For the holiday season, I can only think of one photograph to share with my readers that represents the essence of holiday travel. While I could slap up a picture of squawking people at the airport or pushy shoppers edging you out of the latest deal, I selected this particular photograph showcasing the ultimate holiday journey.
The baroque creamy buildings look almost as if they are glowing. Gazing down from my Sicilian balcony, I think the buildings really are radiating light. Streaming lines of uniformed men follow an angelic statue to Mary. It is the Feast of the Immaculate Conception in Siracusa, Sicily and the entire town has come out to parade through the cold sea air.
As a marching band resounds its song, I begin to understand. This is holiday travel at its finest. No one is pushing to get the best view of Mary. They are parading slowing with Mary as their guide. Flight delays and snowstorms do not enter this equation of holiday travel. It may only be travel for a night and right outside locals’ doors, but it is holiday travel nonetheless. These Sicilians are truly traveling.

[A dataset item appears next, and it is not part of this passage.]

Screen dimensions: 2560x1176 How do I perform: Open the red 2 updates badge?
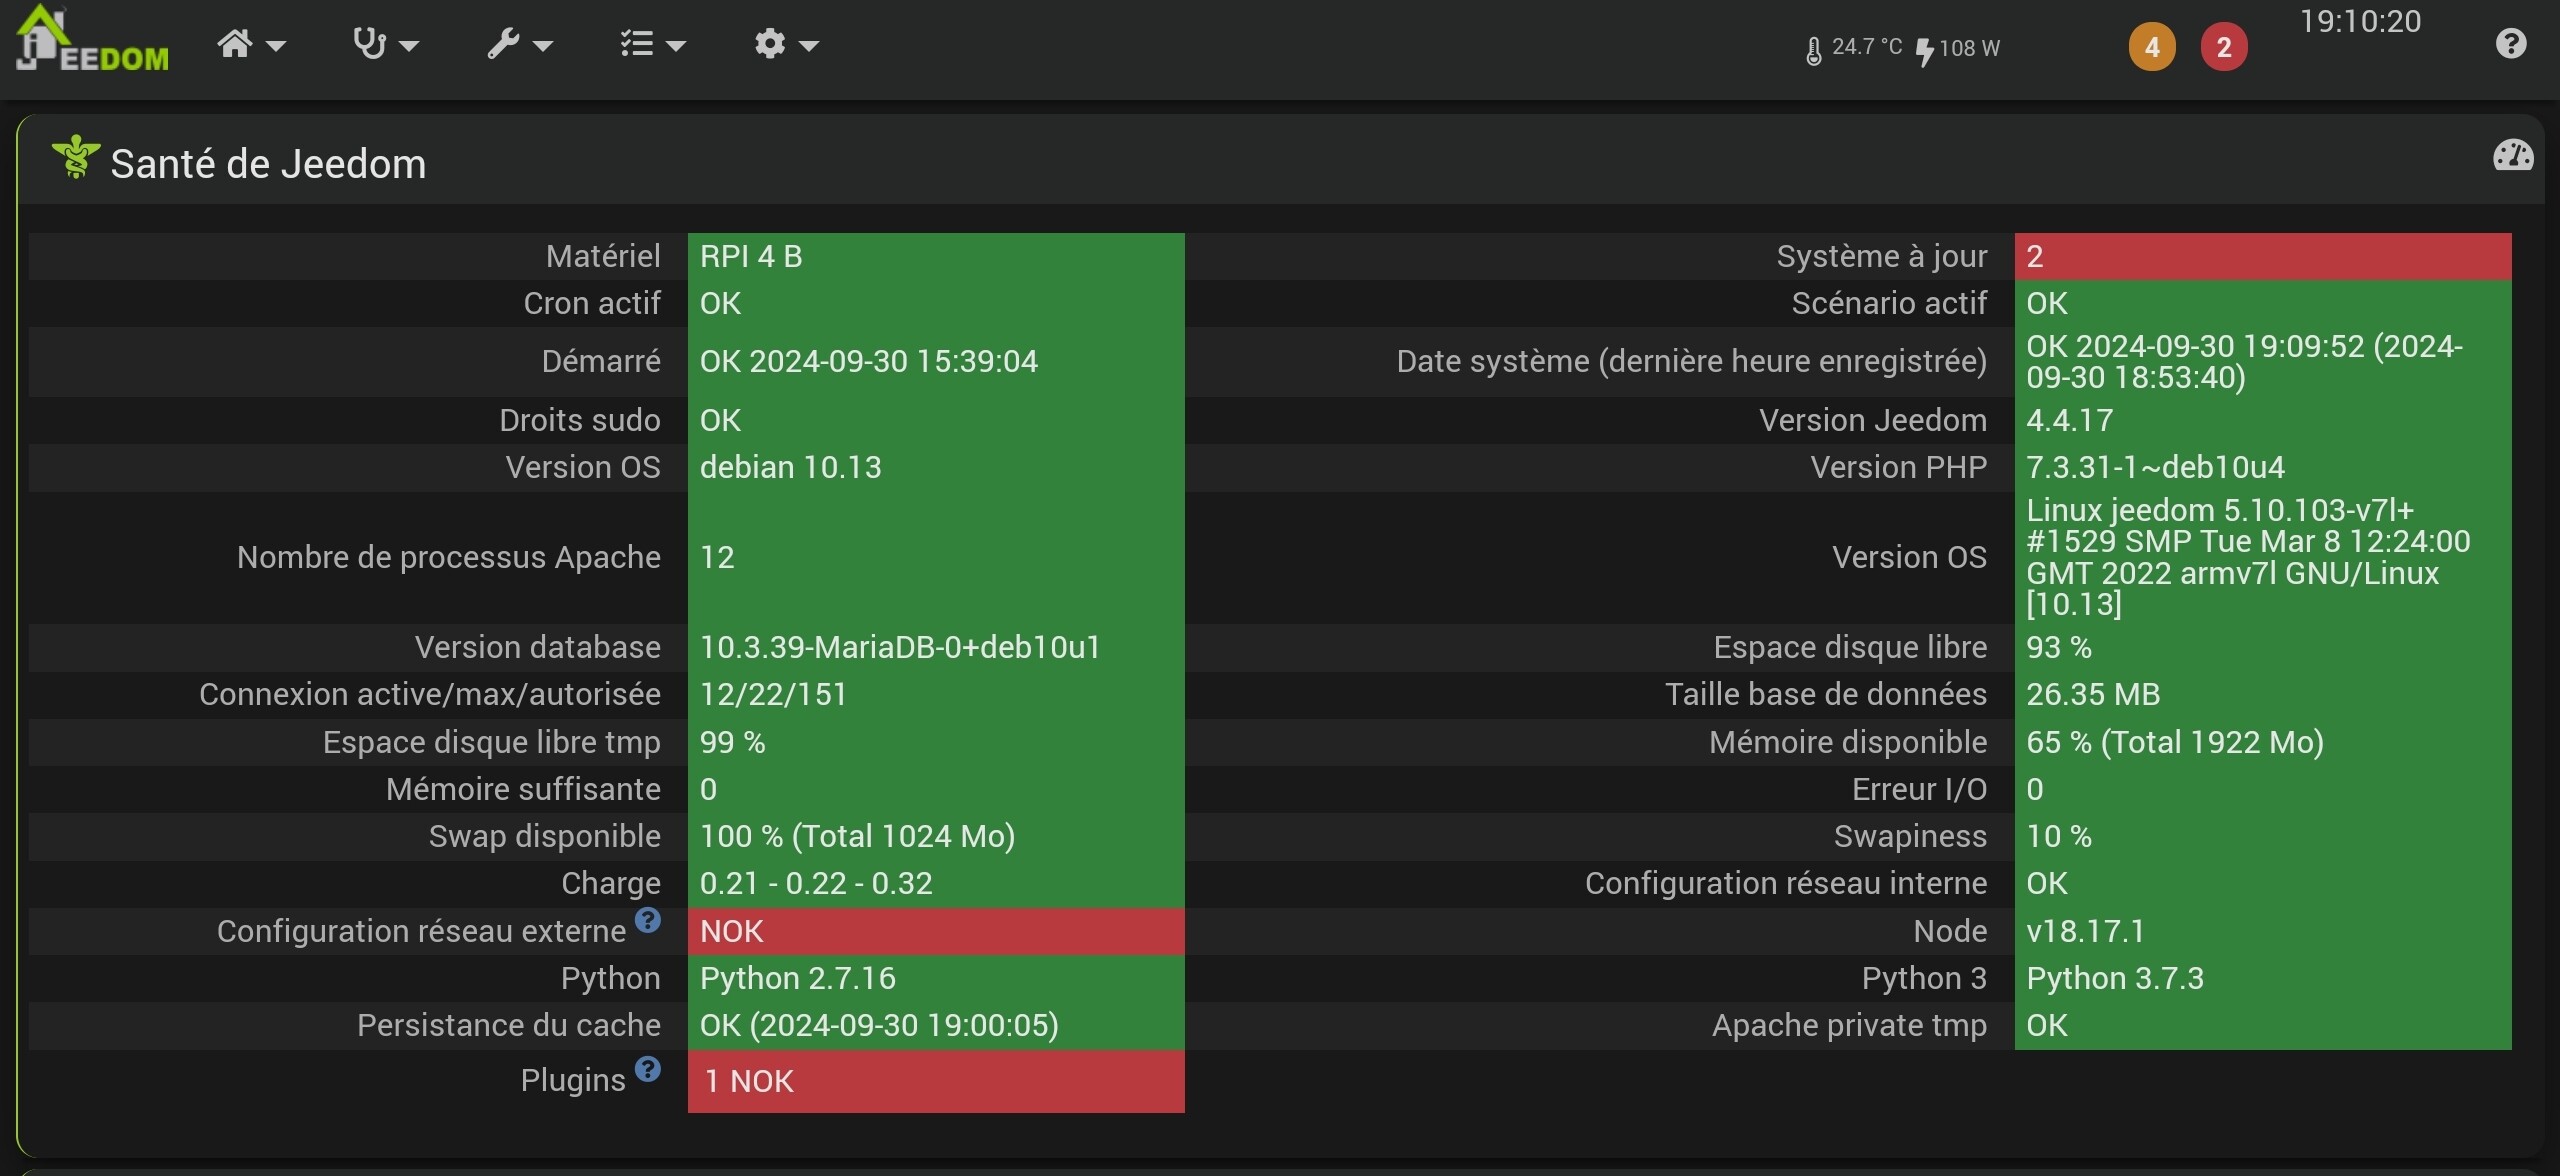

I sit watching not Mary, but the faces on the Sicilians below me. They bear expressions of devotion, faith, and tradition. Who knows if they are actually practicing Catholics, but that does not seem to be the main goal of parading a giant Mary statue through the old streets of Ortigia. The idea is to uphold centuries of tradition, and faith in that very tradition. The sense is without question that older generations have been coming out to follow Mary their entire lives. That is holiday travel worth participating in for centuries, an ornate parade that at the same time is so simple, so understated, and so remarkable to foreign eyes. Buon Natale!